'How to extract tensors to numpy arrays or lists from a larger pytorch tensor

I have a list of pytorch tensors as shown below:

data = [[tensor([0, 0, 0]), tensor([1, 2, 3])],
        [tensor([0, 0, 0]), tensor([4, 5, 6])]]

Now this is just a sample data, the actual one is quite large but the structure is similar.

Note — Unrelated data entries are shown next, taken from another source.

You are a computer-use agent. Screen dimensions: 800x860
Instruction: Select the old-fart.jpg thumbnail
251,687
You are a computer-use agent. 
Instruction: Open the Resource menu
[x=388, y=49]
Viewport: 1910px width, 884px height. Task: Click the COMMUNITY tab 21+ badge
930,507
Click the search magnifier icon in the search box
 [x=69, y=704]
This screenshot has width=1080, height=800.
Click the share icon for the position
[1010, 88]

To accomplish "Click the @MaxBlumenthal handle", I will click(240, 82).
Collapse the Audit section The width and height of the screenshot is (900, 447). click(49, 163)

Question: I want to extract the tensor([1, 2, 3]), tensor([4, 5, 6]) i.e., the index 1 tensors from data to either a numpy array or a list in flattened form.

Expected Output:

out = array([1, 2, 3, 4, 5, 6])

OR

out = [1, 2, 3, 4, 5, 6]

I have tried several ways one including map function like:

map(lambda x: x[1].numpy(), data)

This gives:

[array([1, 2, 3]),
 array([4, 5, 6])]

And I'm unable to get the desired result with any other method I'm using.



Solution 1:[1]

OK, you can just do this.

out = np.concatenate(list(map(lambda x: x[1].numpy(), data)))

Solution 2:[2]

You can convert a nested list of tensors to a tensor/numpy array with a nested stack:

data = np.stack([np.stack([d for d in d_]) for d_ in data])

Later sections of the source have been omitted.